Ciente do risco, o presidente Michel Temer não só antecipou a chegada ao Brasil da viagem à China, como convocou aliados e ministros mais próximos para tentar apaziguar os ânimos e dar demonstrações de força. Agora, a garantia é de que a reforma da Previdência será encaminhada ainda neste mês ao Congresso e não mais depois das eleições municipais, como pregava o presidente da Câmara, Rodrigo Maia.

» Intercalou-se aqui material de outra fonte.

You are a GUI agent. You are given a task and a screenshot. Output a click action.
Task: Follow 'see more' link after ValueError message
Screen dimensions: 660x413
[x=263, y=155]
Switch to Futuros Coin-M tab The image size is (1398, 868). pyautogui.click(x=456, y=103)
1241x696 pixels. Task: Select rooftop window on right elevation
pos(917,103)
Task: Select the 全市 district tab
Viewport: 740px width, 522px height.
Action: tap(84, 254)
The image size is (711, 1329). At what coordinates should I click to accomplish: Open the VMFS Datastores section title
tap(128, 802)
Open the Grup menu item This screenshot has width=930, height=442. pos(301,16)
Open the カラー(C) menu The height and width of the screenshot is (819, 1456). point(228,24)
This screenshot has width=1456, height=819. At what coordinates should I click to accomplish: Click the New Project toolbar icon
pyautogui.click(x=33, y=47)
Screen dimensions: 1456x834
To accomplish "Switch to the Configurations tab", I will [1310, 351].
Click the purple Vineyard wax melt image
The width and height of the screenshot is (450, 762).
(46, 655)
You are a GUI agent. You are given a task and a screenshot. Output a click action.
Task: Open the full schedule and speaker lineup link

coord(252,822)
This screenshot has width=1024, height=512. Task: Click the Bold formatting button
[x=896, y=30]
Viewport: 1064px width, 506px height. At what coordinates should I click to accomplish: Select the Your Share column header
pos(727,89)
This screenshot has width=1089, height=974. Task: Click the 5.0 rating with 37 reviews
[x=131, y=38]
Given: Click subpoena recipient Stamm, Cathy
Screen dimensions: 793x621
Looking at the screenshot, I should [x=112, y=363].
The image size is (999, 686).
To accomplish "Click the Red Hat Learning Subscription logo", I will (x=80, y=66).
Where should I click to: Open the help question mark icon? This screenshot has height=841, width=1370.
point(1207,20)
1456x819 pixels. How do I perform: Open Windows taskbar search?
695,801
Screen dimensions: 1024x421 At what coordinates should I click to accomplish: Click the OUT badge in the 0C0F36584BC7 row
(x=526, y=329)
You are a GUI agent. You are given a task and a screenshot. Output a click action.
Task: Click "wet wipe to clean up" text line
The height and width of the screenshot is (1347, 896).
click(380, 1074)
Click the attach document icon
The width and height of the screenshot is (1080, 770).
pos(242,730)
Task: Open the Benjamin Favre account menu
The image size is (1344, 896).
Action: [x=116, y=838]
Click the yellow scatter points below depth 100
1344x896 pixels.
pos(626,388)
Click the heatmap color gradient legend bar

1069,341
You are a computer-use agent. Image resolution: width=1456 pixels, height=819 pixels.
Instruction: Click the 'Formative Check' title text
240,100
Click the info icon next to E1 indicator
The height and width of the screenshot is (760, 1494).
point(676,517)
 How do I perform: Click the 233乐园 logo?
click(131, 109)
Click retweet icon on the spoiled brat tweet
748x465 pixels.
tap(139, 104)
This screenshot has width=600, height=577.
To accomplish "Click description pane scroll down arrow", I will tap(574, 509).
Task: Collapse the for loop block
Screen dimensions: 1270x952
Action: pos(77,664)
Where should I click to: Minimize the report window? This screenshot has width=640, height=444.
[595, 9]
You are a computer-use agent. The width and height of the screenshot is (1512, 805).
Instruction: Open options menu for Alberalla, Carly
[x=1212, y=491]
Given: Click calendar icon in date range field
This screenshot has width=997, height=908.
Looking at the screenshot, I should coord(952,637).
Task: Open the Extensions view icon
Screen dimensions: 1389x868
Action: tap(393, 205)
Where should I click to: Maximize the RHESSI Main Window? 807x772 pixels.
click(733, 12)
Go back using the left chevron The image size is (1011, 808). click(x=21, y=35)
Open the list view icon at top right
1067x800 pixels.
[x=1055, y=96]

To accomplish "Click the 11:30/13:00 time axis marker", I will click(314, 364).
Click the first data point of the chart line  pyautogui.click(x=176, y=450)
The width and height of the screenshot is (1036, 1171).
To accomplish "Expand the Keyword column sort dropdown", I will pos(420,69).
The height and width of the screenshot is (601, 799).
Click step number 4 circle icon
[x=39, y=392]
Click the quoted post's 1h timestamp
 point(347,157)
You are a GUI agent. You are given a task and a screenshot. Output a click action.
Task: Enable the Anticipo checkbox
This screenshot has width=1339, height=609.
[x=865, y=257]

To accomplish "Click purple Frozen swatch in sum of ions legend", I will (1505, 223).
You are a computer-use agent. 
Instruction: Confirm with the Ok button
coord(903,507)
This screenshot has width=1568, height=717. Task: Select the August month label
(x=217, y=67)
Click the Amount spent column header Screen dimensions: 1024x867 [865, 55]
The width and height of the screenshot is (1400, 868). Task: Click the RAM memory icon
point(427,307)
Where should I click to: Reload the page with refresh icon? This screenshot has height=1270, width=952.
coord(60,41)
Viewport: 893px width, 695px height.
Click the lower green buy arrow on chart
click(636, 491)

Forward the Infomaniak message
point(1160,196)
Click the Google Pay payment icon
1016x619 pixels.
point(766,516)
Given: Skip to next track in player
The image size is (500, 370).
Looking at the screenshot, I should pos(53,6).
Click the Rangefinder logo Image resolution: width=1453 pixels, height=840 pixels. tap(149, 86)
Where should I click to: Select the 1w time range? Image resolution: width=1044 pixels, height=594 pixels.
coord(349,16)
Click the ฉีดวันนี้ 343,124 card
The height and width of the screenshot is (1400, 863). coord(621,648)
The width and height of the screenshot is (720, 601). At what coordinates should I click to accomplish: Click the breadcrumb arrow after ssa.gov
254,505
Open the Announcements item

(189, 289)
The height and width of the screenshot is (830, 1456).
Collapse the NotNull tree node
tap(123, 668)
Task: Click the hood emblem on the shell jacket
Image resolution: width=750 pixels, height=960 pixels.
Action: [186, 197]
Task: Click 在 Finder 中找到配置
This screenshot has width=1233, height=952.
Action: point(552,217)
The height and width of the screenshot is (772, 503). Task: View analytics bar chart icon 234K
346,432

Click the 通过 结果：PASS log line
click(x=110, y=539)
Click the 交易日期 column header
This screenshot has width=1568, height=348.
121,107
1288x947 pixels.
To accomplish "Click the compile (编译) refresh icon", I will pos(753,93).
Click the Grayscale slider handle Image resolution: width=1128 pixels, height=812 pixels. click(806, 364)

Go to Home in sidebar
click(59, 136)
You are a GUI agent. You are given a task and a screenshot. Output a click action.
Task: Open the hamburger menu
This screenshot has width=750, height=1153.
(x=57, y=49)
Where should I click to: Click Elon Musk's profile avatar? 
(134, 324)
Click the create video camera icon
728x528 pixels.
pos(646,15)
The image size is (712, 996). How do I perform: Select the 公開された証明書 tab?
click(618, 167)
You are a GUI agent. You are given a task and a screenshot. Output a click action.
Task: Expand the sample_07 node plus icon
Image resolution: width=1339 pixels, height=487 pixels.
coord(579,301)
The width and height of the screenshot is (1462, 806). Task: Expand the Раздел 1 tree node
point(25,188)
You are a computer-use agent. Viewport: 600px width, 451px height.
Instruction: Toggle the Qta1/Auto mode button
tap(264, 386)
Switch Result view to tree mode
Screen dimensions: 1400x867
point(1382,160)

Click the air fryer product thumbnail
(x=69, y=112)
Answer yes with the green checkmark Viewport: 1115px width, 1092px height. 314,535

Neste momento, contudo, mais do que as mudanças no sistema previdenciário, o que realmente preocupa os investidores é o andamento da PEC dos gastos. Sem a aprovação da proposta, não há como se falar em ajuste fiscal. Como bem ressalta um dos maiores banqueiros do país, se o teto dos gastos for empurrado com a barriga e desfigurado no Congresso, o governo de Temer acabará pouco depois de começar. Não há como se falar em retomada do crescimento econômico com o desajuste das contas públicas alimentando a desconfiança.

Irresponsabilidade

A base de todos os problemas que o Brasil enfrenta hoje está na área fiscal. Da forma como as despesas estão estruturadas hoje, é impossível a economia se manter de pé. Para sustentar um Estado perdulário, a sociedade banca uma carga tributária de quase 36% do Produto Interno Bruto (PIB). Mesmo com tantos impostos, as contas públicas terão, neste ano, rombo de R$ 170,5 bilhões. Em 2017, serão mais R$ 139 bilhões. É impossível continuar convivendo com tamanho descalabro. O governo precisa convencer a base aliada de que o jogo que está sendo jogado só tem um lado: o do país.

Ao falar dos desafios de Temer, um dos donos de um dos maiores bancos privados do país aponta para um gráfico que está sobre sua mesa. Nele, estão duas barras. Uma delas mostra que o PIB per capita (total de riquezas dividido pela população) voltou aos níveis do terceiro trimestre de 2009. “Ficamos mais pobres. Todos os ganhos trazidos pela estabilidade foram destruídos por uma política econômica irresponsável. Para reverter isso, só com muito juízo. E isso passa pela arrumação das contas públicas”, afirma.

Portanto, Temer não pode se render aos interesses políticos. Chegou a hora de se pensar no país. Por mais que a base aliada esperneie, ele terá que demonstrar fidelidade aos compromissos assumidos quando jurou sobre a Constituição fazer o melhor para país. Qualquer outro caminho levará ao fracasso.